Java enum-based state machine (FSM): Passing in events

Trevor picture Trevor · Aug 30, 2014 · Viewed 36.2k times · Source

I'm using several enum-based state machines in my Android application. While these work very well, what I am looking for is a suggestion for how to elegantly receive events, typically from registered callbacks or from eventbus messages, into the currently active state. Of the many blogs and tutorials concerning enum-based FSMs, most of them give examples of state machines that consume data (e.g. parsers) rather than show how these FSMs may be driven from events.

A typical state machine I'm using has this form:

private State mState;

public enum State {

    SOME_STATE {


        init() {
         ... 
        }


        process() {
         ... 
        }


    },


    ANOTHER_STATE {

        init() {
         ... 
        }

        process() {
         ... 
        }

    }

}

...

In my situation, some of the states trigger a piece of work to be done on a particular object, registering a listener. That object asynchronously calls back when the work is done. In other words, just a simple callback interface.

Similarly, I have an EventBus. Classes wanting to be notified of events again implement a callback interface and listen() for those event types on the EventBus.

The basic problem therefore is that the state machine, or its individual states, or the class containing the enum FSM, or something has to implement those callback interfaces, so that they can represent events on the current state.

One approach I have used is for the entire enum to implement the callback interface(s). The enum itself has default implementations of the callback methods at the bottom, and the individual states can then override those callback methods for events they're interested in. For this to work, each state must register and unregister as it enters and exits, otherwise there is risk of the callback happening on a state that isn't the current state. I will probably stick with this if I find nothing better.

Another way is for the containing class to implement the callbacks. It then has to delegate those events on to the state machine, by calling mState.process( event ). That means I'd need to enumerate event types. For example:

enum Events {
    SOMETHING_HAPPENED,
    ...
}

...

onSometingHappened() {

    mState.process( SOMETHING_HAPPENED );
}

I don't like this however because (a) I'd have the uglyness of needing to switch on the event types within the process(event) of each state, and (b) passing through additional parameters looks awkward.

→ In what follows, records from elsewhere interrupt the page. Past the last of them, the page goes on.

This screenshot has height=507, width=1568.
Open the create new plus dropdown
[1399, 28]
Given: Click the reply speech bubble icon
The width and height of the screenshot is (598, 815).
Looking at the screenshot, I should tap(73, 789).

I would like a suggestion for an elegant solution for this without resorting to using a library.

Answer

Dima picture Dima · Jan 5, 2015

Why not have events call the right callback on state directly?

public enum State {
   abstract State processFoo();
   abstract State processBar();
   State processBat() { return this; } // A default implementation, so that states that do not use this event do not have to implement it anyway.
   ...
   State1 {
     State processFoo() { return State2; }
     ...
   },
   State2 {
      State processFoo() { return State1; }
      ...
   } 
}

public enum  Event {
   abstract State dispatch(State state);
   Foo {
      State dispatch(State s) { return s.processFoo(); }
   },
   Bar {
      State dispatch(State s) { return s.processBar(); }
   }
   ...
}

This addresses both of your reservations with the original approach: no "ugly" switch, and no "awkward" additional parameters.